1969 novel by Barry N. Malzberg

The Empty People is a science fiction novel by American writer Barry N. Malzberg as "K. M. O'Donnell," first published in 1969 in a paperback edition by Lancer Books.

In the novel, Della suffers through her husband James Archer's brain tumor and an alien invasion. After the invasion, the aliens force James to chase Della across a city populated by deadlike reconstituted people.

==Publication history==
The Empty People was first published under the pseudonym K. M. O'Donnell in 1969 by Lancer Books. It was translated to German and Italian in 1974.

==Plot summary==
The novel shifts between an alien invasion and a tumor afflicting James Archer's brain. Della seeks help from a controversial Swiss doctor who they later share an affair. The alien invasion is perceived differently between Della and an amnesiac James Archer who plays a poet. In Della's version, the X'Ching invade by killing all men and abducting the women. In James' version, the Keepers imprison humanity and their memory. In either version, the aliens force them to perform a chase in a New York city. Della is supposed to rescue an unknown individual while James was the Follower. The aliens reconstituted the people they killed to act as backdrop. In an argument, James accidentally killed a reconstituted traffic cop by thrusting a hand through its shoulder causing it to shatter. Meanwhile, a messianic Rogers waits for a vague event while alien tourists join him. James trails Della sleeplessly for six days. They confront each other at the subway, a fascination parlour, and a bar. At the bar, James tries to give Della a couple minute lead but Della begins to rant at him. The reconstituted bartender asks them to leave but James shoots it in the head. Its new head resembles James' and mocks him. Della flees. She arrives at Coney Island but finds the Follower at a soda stand. The Follower chases her to a subway station where she escapes despite spraining her ankle. Later, he trails her to a hotel. At the lobby, James encounters a prosthetic person behind a typewriter. It advises him to think on the solution and he intuits her location. James decides not to kill her. They converse and then find the discrepancies between their respective realities. Rogers and the alien tourists begin to burn. A figure from the fire winks at Rogers and then stabs him. The body of James Archer shifts in the hospital bed but no one notices. As he dies, he understood.

==Reception and legacy==
In 1970, The Magazine of Fantasy & Science Fictions Joanna Russ critiqued The Empty People with "a well-written book which I do not understand at all." In 1971, Russ compared it to Leo P. Kelley's Time Rogue citing "perhaps it's only the effect of incoherence interspersed with very good writing." Luna Monthlys Jan Slavin remarked "I have read the book twice, and still it seems to be a couple of short stories that someone cut up page by page and gave to a moron to rearrange." In 1994, Malzberg reflected on his early work "particularly The Empty People or In the Enclosure have the closed, hermetic feel of a Woolrich stalk and a similar mindlessness of unidentifiable but efficient menace." In 2008, Science Fiction Studiess Michael Hemmingson opined "perhaps the weakest of O'Donnell's or Malzberg's work, an early effort by a writer who has not yet found his voice."

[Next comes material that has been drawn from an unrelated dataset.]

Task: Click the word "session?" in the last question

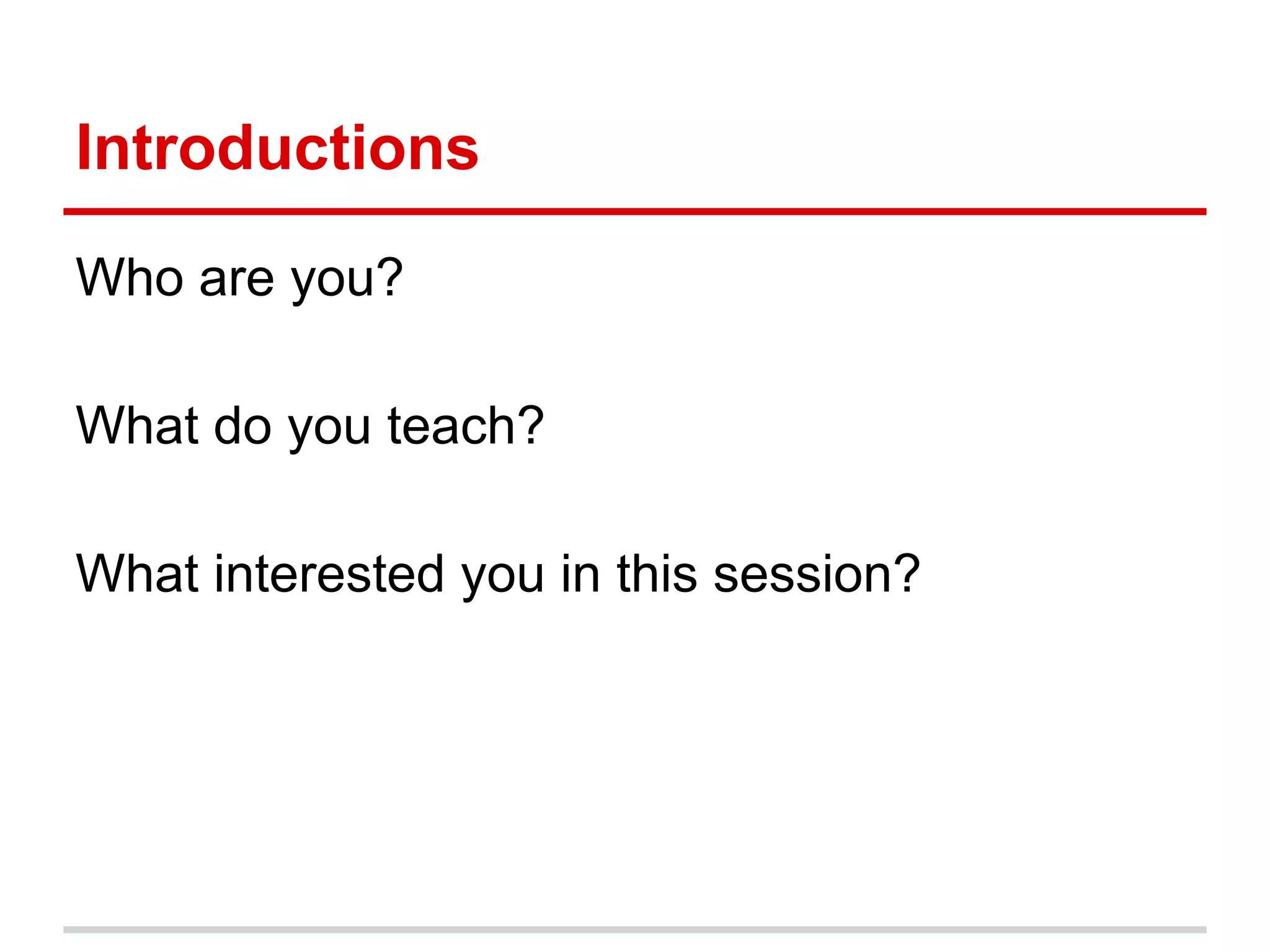Action: pyautogui.click(x=817, y=575)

In 2013, The Encyclopedia of Science Fictions Don D'Ammassa noted it "involved the formation of a gestalt personality." In 2014, Science Fiction and Other Suspect Ruminationss Joachem Boaz likened it to Malzberg's later Herovit's World (1973) with "the most convincing interpretation of the novel suggests that the SF elements (purposefully clichéd and vaguely explained) are mere manifestations and torments of a diseased mind."